Вечный бой - Владимир Добряков
Шрифт:
Интервал:
Закладка:
Это сильно усложняло мою задачу. Одно дело, совершить задуманное, когда «Чингисхан» ещё неподвижен, и совсем другое, проделать это, когда он движется. В любом случае, я не должен был дать ему взлететь. Поднявшись в космос, Балиньш сразу обнаружит «Буслая» и расстреляет его. А если «Буслай» к этому времени окажется в опасной близости, он просто взорвет линкор. Этим он тоже достигнет поставленной цели.
Мне оставался один выход. В своё время я хорошо освоил корабли типа «Буслай» и совершал на них посадки в самых сложных условиях.

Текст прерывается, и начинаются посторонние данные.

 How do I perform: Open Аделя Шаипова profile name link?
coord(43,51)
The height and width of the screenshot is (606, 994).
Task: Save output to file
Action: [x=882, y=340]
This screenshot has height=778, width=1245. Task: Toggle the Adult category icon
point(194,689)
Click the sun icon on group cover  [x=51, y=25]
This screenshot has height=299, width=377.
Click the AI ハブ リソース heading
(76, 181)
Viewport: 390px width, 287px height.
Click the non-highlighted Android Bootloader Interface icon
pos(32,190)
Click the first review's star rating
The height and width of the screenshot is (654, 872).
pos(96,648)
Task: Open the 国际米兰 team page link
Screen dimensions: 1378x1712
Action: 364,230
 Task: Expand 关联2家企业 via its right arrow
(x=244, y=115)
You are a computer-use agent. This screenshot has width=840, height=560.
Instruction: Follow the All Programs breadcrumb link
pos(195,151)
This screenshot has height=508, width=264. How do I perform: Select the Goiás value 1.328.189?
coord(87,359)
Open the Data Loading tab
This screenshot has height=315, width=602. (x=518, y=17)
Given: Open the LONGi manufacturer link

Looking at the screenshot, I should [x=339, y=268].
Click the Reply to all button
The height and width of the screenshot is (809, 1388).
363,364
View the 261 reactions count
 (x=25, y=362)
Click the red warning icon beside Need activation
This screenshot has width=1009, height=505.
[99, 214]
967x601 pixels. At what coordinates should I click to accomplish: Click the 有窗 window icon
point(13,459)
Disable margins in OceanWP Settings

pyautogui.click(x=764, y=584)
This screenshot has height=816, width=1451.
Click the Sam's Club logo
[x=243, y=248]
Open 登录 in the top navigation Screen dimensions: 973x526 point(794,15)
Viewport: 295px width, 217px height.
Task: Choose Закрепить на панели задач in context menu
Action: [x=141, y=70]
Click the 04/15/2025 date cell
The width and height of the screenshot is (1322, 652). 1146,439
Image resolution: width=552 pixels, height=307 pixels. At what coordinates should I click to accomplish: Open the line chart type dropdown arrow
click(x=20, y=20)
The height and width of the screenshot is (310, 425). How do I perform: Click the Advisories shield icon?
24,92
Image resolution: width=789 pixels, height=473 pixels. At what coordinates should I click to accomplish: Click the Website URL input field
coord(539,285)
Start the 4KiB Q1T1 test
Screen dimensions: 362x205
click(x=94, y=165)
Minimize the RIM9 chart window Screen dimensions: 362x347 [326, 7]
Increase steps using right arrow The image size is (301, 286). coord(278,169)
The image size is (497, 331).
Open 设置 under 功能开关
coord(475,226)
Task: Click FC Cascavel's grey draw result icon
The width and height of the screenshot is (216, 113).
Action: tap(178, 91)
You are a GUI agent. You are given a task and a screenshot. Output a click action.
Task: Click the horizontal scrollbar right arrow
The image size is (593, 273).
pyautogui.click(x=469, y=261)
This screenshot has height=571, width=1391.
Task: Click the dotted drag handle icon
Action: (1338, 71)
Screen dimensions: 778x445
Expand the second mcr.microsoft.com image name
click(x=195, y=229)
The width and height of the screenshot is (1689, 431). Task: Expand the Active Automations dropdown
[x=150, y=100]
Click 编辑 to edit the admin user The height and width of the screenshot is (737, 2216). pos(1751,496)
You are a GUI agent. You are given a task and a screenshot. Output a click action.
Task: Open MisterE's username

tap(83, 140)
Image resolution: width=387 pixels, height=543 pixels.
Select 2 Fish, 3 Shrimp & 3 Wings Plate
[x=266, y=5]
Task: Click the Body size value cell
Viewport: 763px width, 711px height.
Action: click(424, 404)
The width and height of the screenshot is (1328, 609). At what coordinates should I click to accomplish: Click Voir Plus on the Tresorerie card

— Пилотам отключиться! Управление беру на себя! Всем заблокироваться в стартовом положении! Посадка — в аварийном режиме! Маршевый не глушить!
Я сбросил тягу маршевого двигателя до нуля и развернул крейсер кормой вниз. Вслед за этим я убавил тягу стартовых двигателей, предварительно погасив орбитальную скорость. Теперь «Буслай» стремительно падал на Оберон. Я играл двигателями маневра так, чтобы в нужный момент траектории движения «Буслая» в воздухе и «Чингисхана» на земле пересеклись. Это был крайне сложно, у меня были шансы примерно один к одному. В крайнем случае я решил просто уронить «Буслая» перед носом «Чингисхана» и заблокировать взлётную эстакаду. Но при таком раскладе у команды «Буслая» не оставалось никаких шансов остаться в живых. А это в мои планы не входило. Поэтому я мобилизовал всё своё мастерство, чтобы оказаться точно над «Чингисханом».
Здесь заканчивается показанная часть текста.